Not helpful. Neither my remark nor hers.
Then, there’s denial: I’ll just go about my business and pretend I’m 40.
Definitely not helpful.
Okay, how about this one: dignity. Not the stuffy version we may associate with the founding fathers but rather the version enshrined in Article 1 of the Universal Declaration of Human Rights:
All human beings are born free and equal in dignity and rights. They are endowed with reason and conscience and should act towards one another in a spirit of brotherhood.
Helpful. Really helpful.
I’m not entirely sure how to comport myself with dignity, whether alone, with friends, or in public settings, but I suspect the answer lies in believing I have it by dint of the basic fact of being human.
Coda
Normally, I wouldn’t use this platform as a soap box. I wouldn’t discuss the moral turpitude and political dirty dealings that have, in my view, overtaken the country on every front, to our individual and collective detriment. Nor would I deign to compete with those brilliant individuals whose insights keep me going: John Ganz, Michael Moore, Nancy Fraser, Noam Chomsky, and other indispensable critics of the Zeitgeist.
Clearly, though, these aren’t normal times.
Our elected leaders and their appointees seem hell-bent on destroying the basis for human dignity. They’re doing this by destroying the public sector itself—especially the programs and policies designed to support working people of every race, age, ethnicity, gender, and sexual preference.
If you continue to trash the federal government and pick on the most vulnerable members of our society, Mr. President (or, should I say Messrs. Co-Presidents), things will not end well for you, or for your descendants, or for the population, including those who voted for you.
In the meantime, I intend to act as if. As if I have purpose, wisdom, and dignity. Because I do.
Never one to indulge in naked self-interest, I think my plan will nonetheless be worth my while. Maybe I’ll even make out like a bandit.
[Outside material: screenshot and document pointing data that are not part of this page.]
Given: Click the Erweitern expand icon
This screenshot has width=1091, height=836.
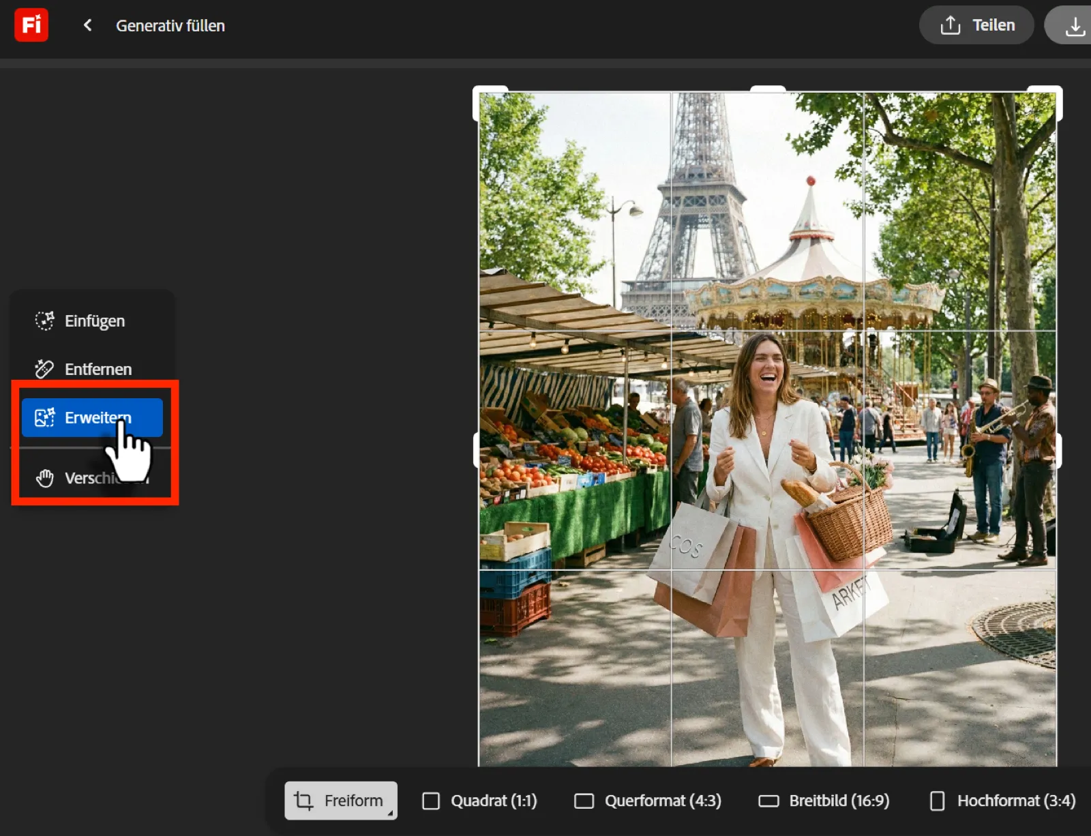Looking at the screenshot, I should [x=44, y=417].
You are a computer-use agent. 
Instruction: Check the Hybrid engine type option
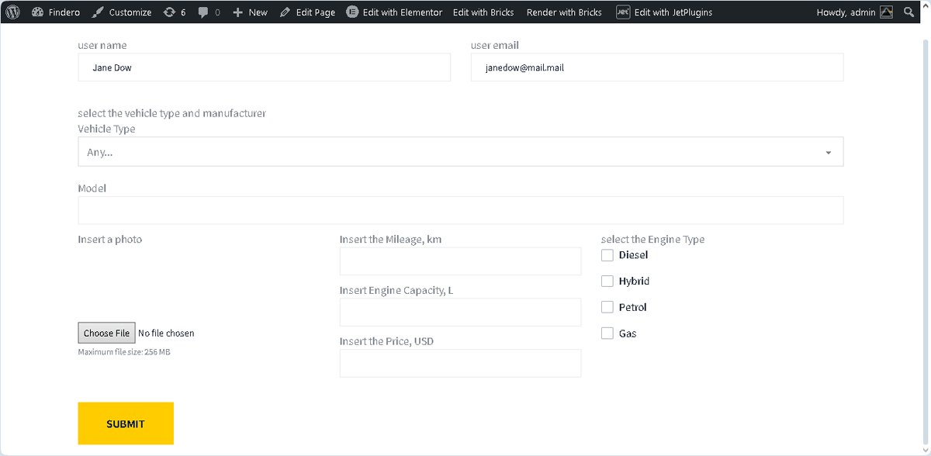click(x=607, y=281)
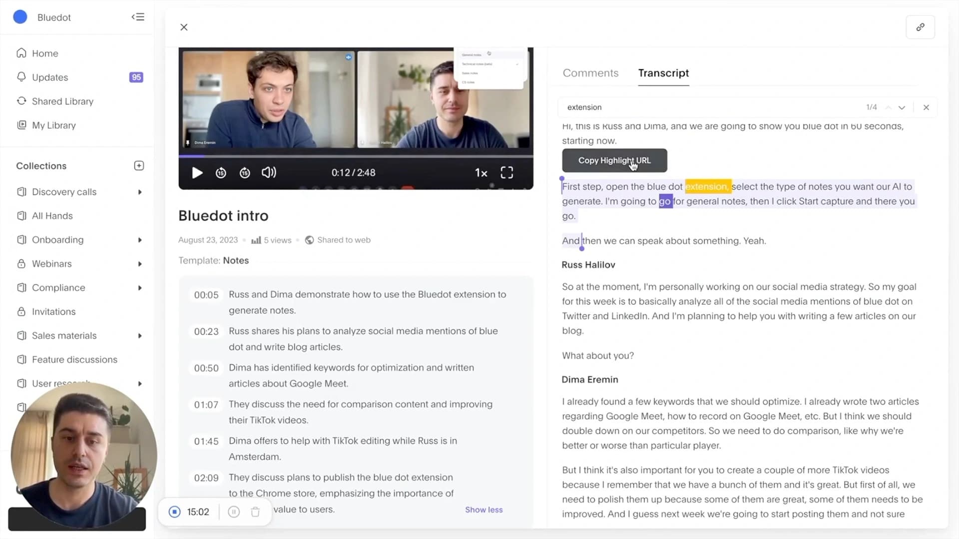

Maybe I’ll throw off the shackles of ageism—mainly my own—and gain a few months or even years of life in the bargain.
And the next time a young whippersnapper scolds me at the pharmacy or the market, I won’t rush off in a huff, because that’s not the way a dignified person ought to behave. I’ll simply smile sweetly and say, “have a great day.”
I am curious, did his berating include comments about you being old, or was he just angry because he had to redo the transaction? Regardless, clerks should not be scolding their customers, even though we all know working in a pharmacy is miserable right now with the severe labor shortages.
Likely that young person didn't even realize their own reaction. It seems that many people younger than (let's say) ~45 are so conditioned to dismiss older adults, they are completely ignorant of how to treat others with respect and dignity as a starting point. And it should be the starting point.